- Born: November 1, 1948 (age 77)
- Known for: Former chairman of S&P Dow Jones Indices

= David M. Blitzer =

American economist (born 1948)

David M. Blitzer (born November 1, 1948) is the former chairman of S&P Dow Jones Indices, where he was head of the index committee that determines which stocks are added to the S&P 500 Index, the Dow Jones Industrial Average, and all other stock market indices calculated by the company. He held overall responsibility for index security selection, as well as index analysis and management until retiring in 2019.

==Early life and education==
Blitzer received a B.S. in engineering from Cornell University, an M.A. in economics from George Washington University, and a Ph.D. in economics from Columbia University.

==Career==
Blitzer served as chief economist at The McGraw-Hill Companies and equity analyst at S&P Capital IQ Equity Research and S&P Credit Research. Prior to that, he was a senior economic analyst with National Economic Research Associates, Inc. and did consulting work for various government and private sector agencies, including the New Jersey Department of Environmental Protection, the National Commission on Materials Policy, and Natural Resources Defense Council.

In 1989, he joined the index committee and he became its chairman in 1995.
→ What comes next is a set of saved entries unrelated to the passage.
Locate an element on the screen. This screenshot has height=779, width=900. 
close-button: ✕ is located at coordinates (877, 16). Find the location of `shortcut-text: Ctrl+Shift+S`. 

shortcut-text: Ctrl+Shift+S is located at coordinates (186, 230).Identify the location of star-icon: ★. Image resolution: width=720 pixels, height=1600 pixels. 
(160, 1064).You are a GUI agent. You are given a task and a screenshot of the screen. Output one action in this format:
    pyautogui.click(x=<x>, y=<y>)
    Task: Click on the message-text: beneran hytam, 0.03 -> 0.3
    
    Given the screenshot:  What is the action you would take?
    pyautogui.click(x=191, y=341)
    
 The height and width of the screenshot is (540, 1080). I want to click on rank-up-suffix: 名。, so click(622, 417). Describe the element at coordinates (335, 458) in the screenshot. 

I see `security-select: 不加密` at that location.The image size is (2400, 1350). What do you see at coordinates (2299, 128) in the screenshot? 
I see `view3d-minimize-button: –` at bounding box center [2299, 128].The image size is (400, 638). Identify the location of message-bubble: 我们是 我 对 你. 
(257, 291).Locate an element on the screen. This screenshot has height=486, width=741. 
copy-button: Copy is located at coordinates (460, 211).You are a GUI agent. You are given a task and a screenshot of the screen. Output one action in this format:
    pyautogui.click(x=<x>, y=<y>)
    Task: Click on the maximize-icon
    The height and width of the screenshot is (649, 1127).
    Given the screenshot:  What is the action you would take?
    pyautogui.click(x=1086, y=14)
In 2000, Blitzer was ranked 7th on SmartMoney’s list of the 30 most influential people in the world of investing. Blitzer retired in August 2019.

===Books===
Blitzer has written two books, What’s the Economy Trying to Tell You? Everyone’s Guide to Understanding and Profiting from the Economy (1997) and Outpacing the Pros: Using Indices to Beat Wall Street’s Savviest Money Managers (2001).